Por não vislumbrar dúvidas sobre as práticas ofensivas descritas na inicial, o juiz José Alonso Beltrame Júnior, da 10ª Vara Cível de Santos, condenou o desembargador do Tribunal de Justiça de São Paulo Eduardo Siqueira a indenizar em R$ 20 mil o guarda municipal Cícero Hilario Roza Neto.
Em julho de 2020, Siqueira foi flagrado ofendendo o guarda ao ser abordado sem máscara em uma praia de Santos. O desembargador rasgou a infração por desrespeitar uma lei municipal que obriga o uso de máscara. Siqueira também xingou Cícero de “analfabeto” e “guardinha” e disse que ele não sabia “com quem estaria se metendo”.

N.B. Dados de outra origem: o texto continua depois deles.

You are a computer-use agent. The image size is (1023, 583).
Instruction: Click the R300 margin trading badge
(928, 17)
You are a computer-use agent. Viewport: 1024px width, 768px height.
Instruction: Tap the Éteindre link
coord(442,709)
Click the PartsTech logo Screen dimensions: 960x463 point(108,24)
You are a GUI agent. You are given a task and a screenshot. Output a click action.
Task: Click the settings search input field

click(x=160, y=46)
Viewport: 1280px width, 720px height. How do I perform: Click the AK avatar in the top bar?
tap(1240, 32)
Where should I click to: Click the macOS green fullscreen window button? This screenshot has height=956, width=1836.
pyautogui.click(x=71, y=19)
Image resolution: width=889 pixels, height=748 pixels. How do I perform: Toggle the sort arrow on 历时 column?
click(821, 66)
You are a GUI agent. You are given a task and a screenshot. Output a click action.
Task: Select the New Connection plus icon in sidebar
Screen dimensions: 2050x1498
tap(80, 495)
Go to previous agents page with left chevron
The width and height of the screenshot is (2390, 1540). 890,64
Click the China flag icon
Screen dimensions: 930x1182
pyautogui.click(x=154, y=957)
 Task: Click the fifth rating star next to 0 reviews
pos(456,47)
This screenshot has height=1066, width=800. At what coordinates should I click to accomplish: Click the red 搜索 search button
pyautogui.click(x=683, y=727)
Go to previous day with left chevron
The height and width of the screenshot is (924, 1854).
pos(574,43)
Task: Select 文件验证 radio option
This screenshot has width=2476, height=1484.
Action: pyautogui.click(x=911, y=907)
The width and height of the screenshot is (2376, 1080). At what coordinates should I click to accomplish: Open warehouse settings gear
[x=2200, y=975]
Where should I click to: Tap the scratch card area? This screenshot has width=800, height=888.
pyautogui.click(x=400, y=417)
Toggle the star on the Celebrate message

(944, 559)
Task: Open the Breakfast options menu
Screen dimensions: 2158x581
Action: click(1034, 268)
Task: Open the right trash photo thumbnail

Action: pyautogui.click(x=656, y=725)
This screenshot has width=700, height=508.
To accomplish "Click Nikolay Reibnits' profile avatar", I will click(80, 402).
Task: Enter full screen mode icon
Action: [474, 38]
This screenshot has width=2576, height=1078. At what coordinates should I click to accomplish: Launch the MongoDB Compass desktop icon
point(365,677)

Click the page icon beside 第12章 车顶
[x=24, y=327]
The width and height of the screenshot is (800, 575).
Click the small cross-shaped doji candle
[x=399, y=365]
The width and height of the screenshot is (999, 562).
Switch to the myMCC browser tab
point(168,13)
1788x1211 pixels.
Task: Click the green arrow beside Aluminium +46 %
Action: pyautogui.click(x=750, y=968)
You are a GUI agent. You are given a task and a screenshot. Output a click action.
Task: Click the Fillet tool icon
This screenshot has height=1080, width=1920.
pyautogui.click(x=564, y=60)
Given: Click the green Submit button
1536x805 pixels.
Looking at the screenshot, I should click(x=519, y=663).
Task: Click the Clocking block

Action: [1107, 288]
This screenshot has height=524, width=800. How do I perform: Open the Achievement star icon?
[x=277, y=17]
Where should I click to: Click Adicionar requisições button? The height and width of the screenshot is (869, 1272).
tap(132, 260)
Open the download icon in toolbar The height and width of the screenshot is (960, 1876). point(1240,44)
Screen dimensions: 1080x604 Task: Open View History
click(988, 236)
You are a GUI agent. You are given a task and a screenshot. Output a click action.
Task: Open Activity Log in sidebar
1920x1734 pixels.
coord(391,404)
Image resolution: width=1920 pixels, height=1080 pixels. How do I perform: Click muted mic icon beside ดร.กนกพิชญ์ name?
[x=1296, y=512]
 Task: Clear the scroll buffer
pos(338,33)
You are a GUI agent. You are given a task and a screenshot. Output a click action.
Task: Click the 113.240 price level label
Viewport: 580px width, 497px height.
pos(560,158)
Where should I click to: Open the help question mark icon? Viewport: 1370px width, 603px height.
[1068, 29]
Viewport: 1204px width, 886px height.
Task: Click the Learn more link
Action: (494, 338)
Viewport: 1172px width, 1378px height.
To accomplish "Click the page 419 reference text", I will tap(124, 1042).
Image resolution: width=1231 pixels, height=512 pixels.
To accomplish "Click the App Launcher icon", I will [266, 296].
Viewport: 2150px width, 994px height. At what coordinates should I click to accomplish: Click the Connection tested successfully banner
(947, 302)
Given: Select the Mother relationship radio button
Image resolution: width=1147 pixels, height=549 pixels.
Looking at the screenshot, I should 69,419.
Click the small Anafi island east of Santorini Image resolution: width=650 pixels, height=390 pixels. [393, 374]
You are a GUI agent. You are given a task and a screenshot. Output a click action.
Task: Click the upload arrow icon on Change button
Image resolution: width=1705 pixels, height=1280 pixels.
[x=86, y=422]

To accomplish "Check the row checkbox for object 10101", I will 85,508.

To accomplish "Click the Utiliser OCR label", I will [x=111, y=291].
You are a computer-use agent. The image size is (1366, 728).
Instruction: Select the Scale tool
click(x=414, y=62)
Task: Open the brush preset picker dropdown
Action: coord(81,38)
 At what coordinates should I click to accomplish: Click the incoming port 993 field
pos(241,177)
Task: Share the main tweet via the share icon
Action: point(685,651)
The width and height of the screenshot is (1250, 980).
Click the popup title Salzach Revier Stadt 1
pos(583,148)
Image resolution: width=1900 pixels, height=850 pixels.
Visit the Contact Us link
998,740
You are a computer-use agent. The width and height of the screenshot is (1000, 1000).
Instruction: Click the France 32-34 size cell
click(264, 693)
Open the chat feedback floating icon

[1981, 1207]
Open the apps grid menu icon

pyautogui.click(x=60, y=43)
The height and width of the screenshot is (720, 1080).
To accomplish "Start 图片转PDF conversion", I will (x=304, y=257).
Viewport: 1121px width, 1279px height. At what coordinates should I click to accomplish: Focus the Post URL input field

“Constitucional ou não a exigência do uso de máscaras ou a possibilidade de aplicação de multas, é fato que houve a atitude desrespeitosa, ofensiva e desproporcional. A série de posturas teve potencial para humilhar e menosprezar o guarda municipal que atuava no exercício da delicada função de cobrar da população posturas tendentes a minimizar os efeitos da grave pandemia, que a todos afeta”, afirmou o juiz.
Segundo o magistrado, não houve mero exercício regular do direito por parte do desembargador, pois ele não se limitou a questionar a legalidade da autuação: “Foram superados os limites do razoável, quando o requerente foi tratado como analfabeto, menosprezando-se sua pessoa e função em diversos momentos”.
Júnior também destacou a abordagem educada de Cícero, “que conseguiu manter a serenidade na situação em que envolvido”. Além disso, afirmou que, embora a defesa tenha alegado que o desembargador faz uso de remédios controlados, não há evidência de que ele estivesse com capacidade de entendimento reduzida no momento da abordagem pelos guardas.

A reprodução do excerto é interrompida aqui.